SENTV : Après la double explosion qui a ravagé Beyrouth, les investigations se poursuivent activement avec l’approche de la fin du délai de cinq jours accordé par les autorités libanaises aux enquêteurs pour présenter leurs conclusions. Le président Michel Aoun a déclaré qu’aucune piste n’était écartée.
Dix-neuf personnes sont actuellement sous les verrous au Liban, dans le cadre de l’enquête sur la double explosion qui a ravagé Beyrouth. Parmi elles, le directeur du port, ainsi que des fonctionnaires du port et des douanes. Elles sont interrogées sous la supervision de la police militaire de l’armée libanaise.
Le président de la République Michel Aoun a déclaré lors d’une discussion avec des journaliste que les enquêteurs n’écartaient aucune piste, y compris celle d’une « intervention extérieure » au moyen d’un « missile ou d’une bombe ». Il est le premier dirigeant libanais à évoquer une telle hypothèse. La thèse privilégiée jusqu’à présent était celle de l’explosion accidentelle de 2 700 tonnes de nitrate d’ammonium entreposés près d’un stock de feu d’artifice, rappelle notre correspondant à Beyrouth, Paul Khalifeh. L’étincelle qui a servi de détonateur aurait été provoquée par des travaux de soudage d’une porte.
Nasrallah nie l’existence d’un dépôt d’armes du Hezbollah dans le port
Le chef de l’Etat libanais a annoncé avoir demandé à son homologue français des images satellite du site de l’explosion. Si la France s’abstenait de les fournir, le Liban les demandera à un autre Etat. Michel Aoun a en revanche exclu toute enquête internationale, comme l’a réclamé Emmanuel Macron lors de son déplacement dans la capitale libanaise jeudi, car « elle diluerait la vérité ».
De son côté, le chef du Hezbollah Hassan Nasrallah a « nié catégoriquement » dans une allocution télévisée vendredi que son organisation possédait un « entrepôt d’armes » dans le port de Beyrouth : « ni entrepôt d’armes, ni entrepôt de missiles (…) ni une bombe, ni une balle, ni nitrate » d’ammonium, a-t-il martelé, contredisant ainsi des affirmations circulant dans des médias et sur les réseaux sociaux.

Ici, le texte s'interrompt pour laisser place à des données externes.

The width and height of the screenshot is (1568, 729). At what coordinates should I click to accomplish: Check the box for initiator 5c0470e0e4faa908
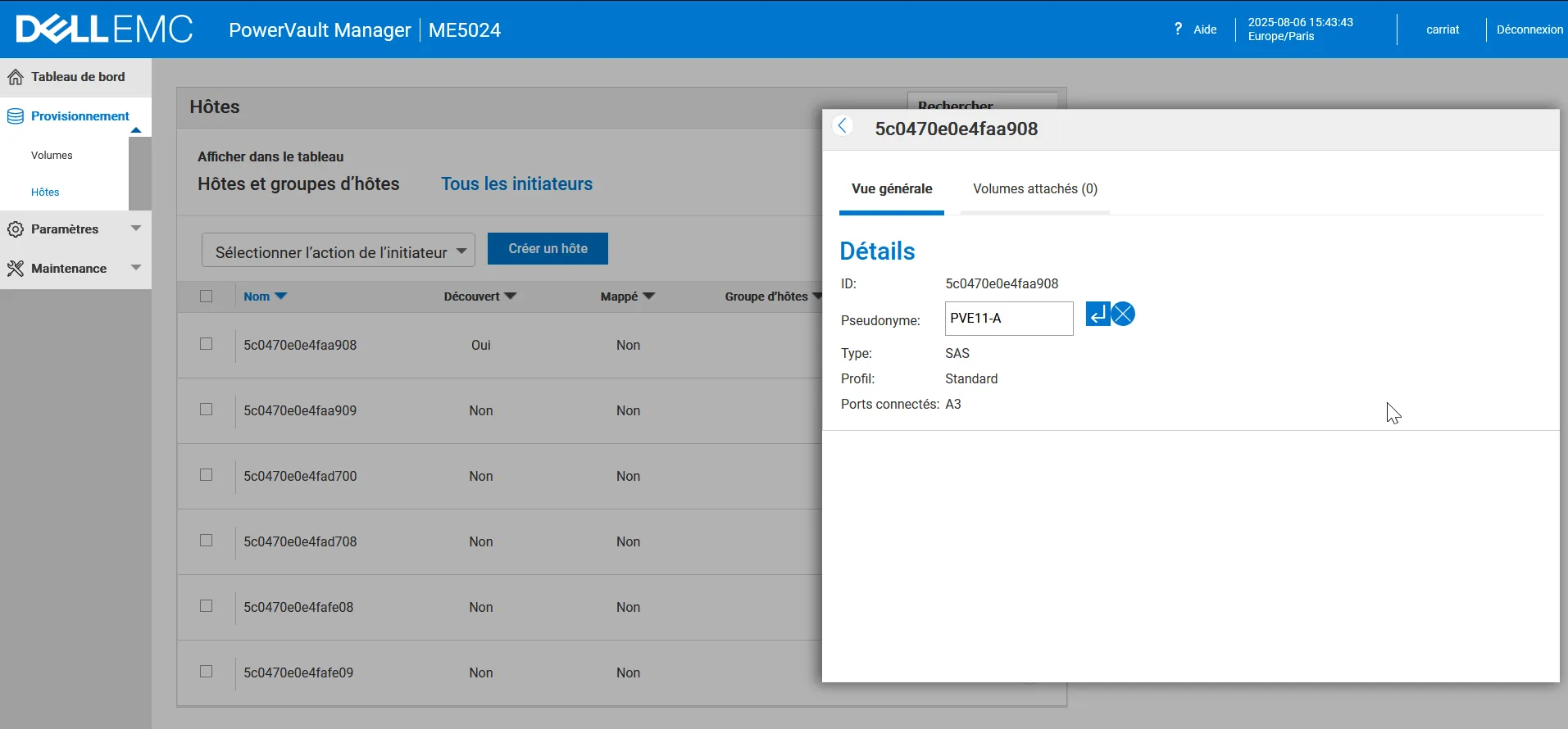coord(207,344)
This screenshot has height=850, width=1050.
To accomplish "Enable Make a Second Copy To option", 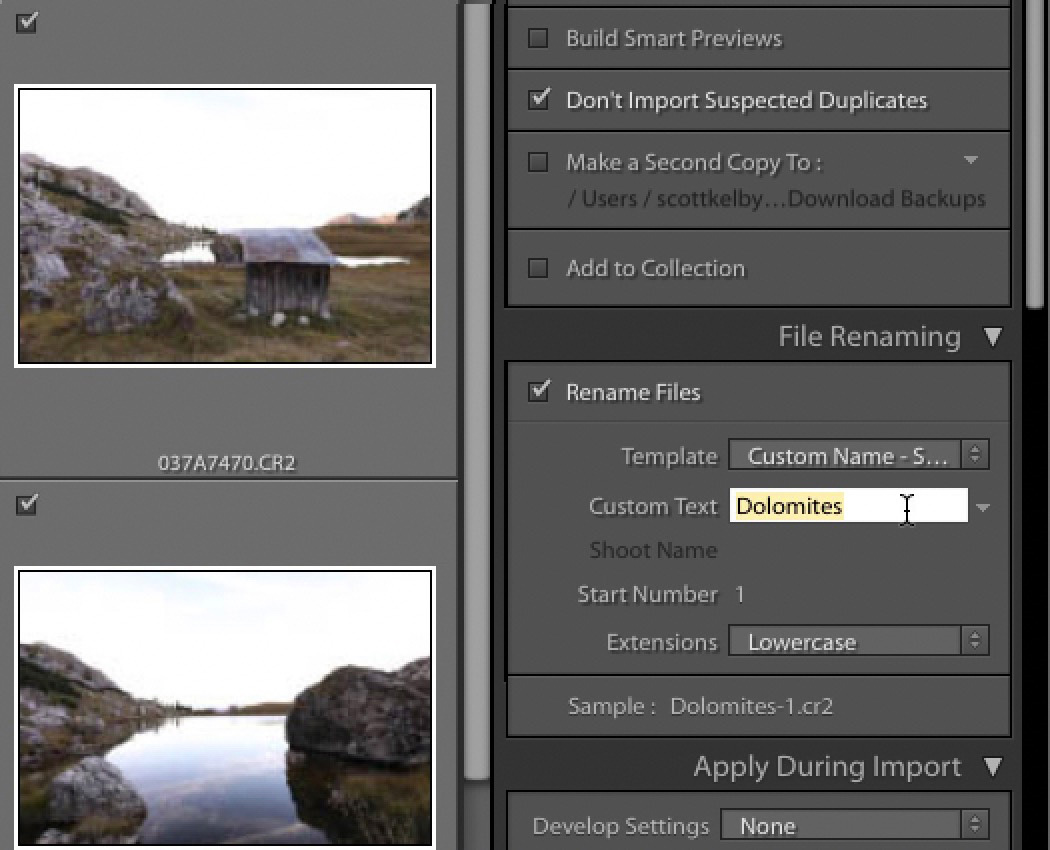I will [x=539, y=161].
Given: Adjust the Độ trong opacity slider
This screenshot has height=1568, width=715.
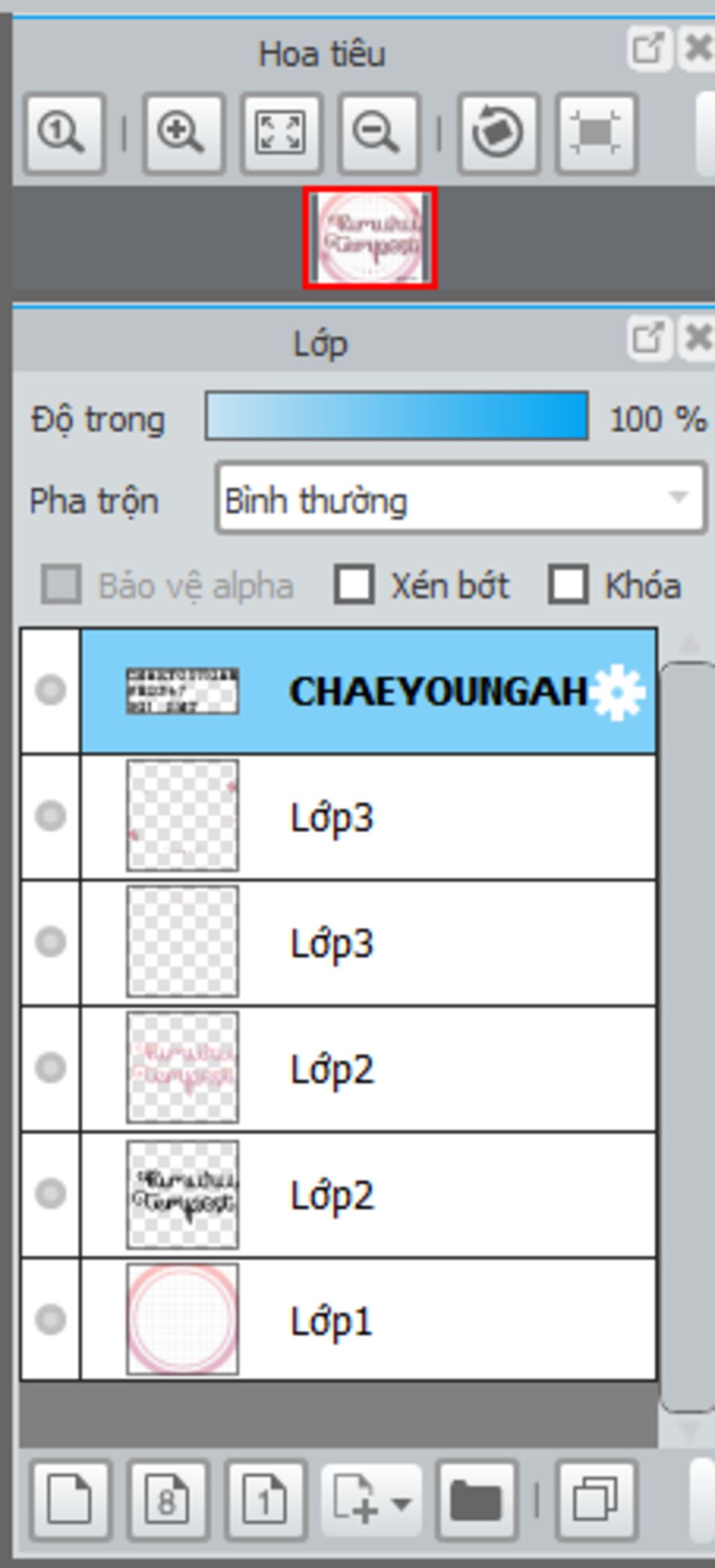Looking at the screenshot, I should [396, 417].
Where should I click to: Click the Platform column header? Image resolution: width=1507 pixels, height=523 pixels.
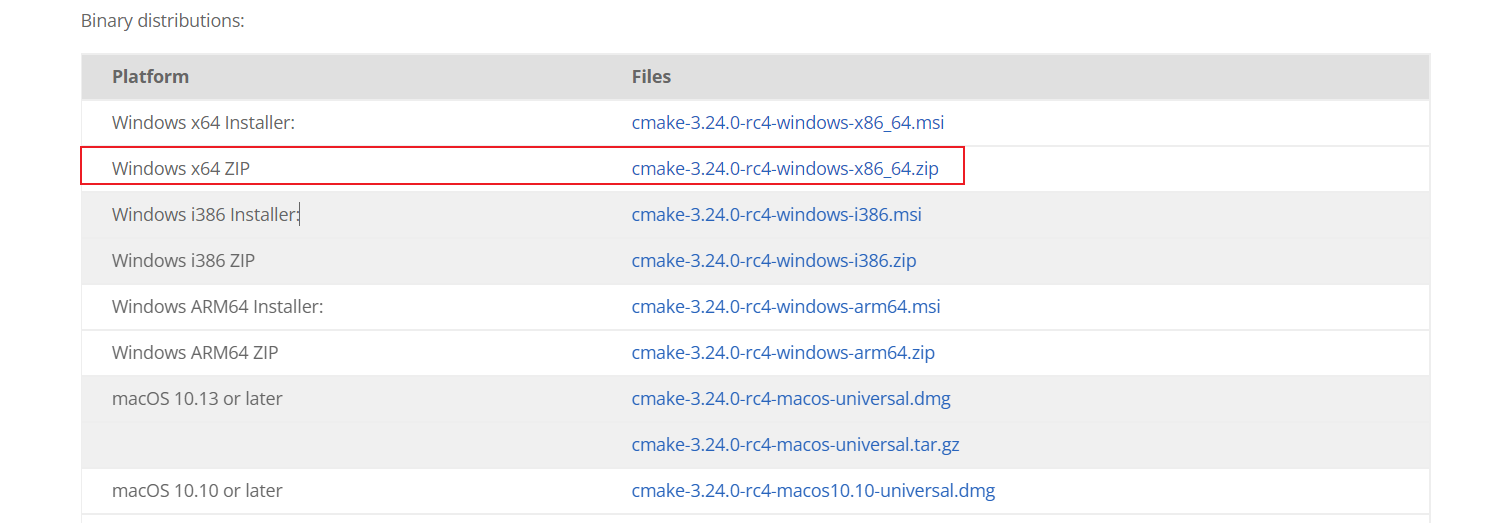pos(150,77)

Mise en garde du bâtonnier
Alors que les premières conclusions de l’enquête doivent être rendues publiques ce samedi, Melhem Khalaf, le bâtonnier de l’ordre des avocats de Beyrouth prévient qu’il n’acceptera pas que les responsabilités soient couvertes. « Il faut que l’enquête soit sérieuse, indépendante et qu’elle puisse être transparente. On n’acceptera en aucun cas que cette voix de responsabilisation ne soit pas entendue », avertit-il, au micro de notre envoyé spécial, Pierre Olivier.
Même si le délai de cinq jours ne permettra probablement pas encore de faire toute la lumière sur les responsables de cette catastrophe, Melhem Khalaf a déjà le regard tourné vers certains membres de la classe politique. « Il n’y a pas de ministre qui était au courant ? Il faut appeler tous ces gens-là. » Si jamais l’enquête n’était pas menée de manière sérieuse, le bâtonnier prévient que le Liban pourrait alors être considéré comme un Etat failli, incapable d’assurer ses fonctions régaliennes.
La double explosion de mardi, la plus dévastatrice jamais survenue au Liban, a attisé la colère d’une population mobilisée contre les dirigeants du pays depuis l’automne 2019. Elle s’est illustrée dans la nuit de jeudi à vendredi non loin du Parlement par de violents affrontements entre les forces de l’ordre et des manifestants qui réclamaient la démission du gouvernement. Un appel à manifester a été lancé pour samedi après-midi au même endroit, où une potence a été symboliquement installée avant d’être retirée.
Le rejet de la population à l’égard des hommes politiques est tellement fort que de jeunes volontaires qui aident les habitants à déblayer les décombres ont hué et chassé le ministre de l’Education venu leur prêter main forte.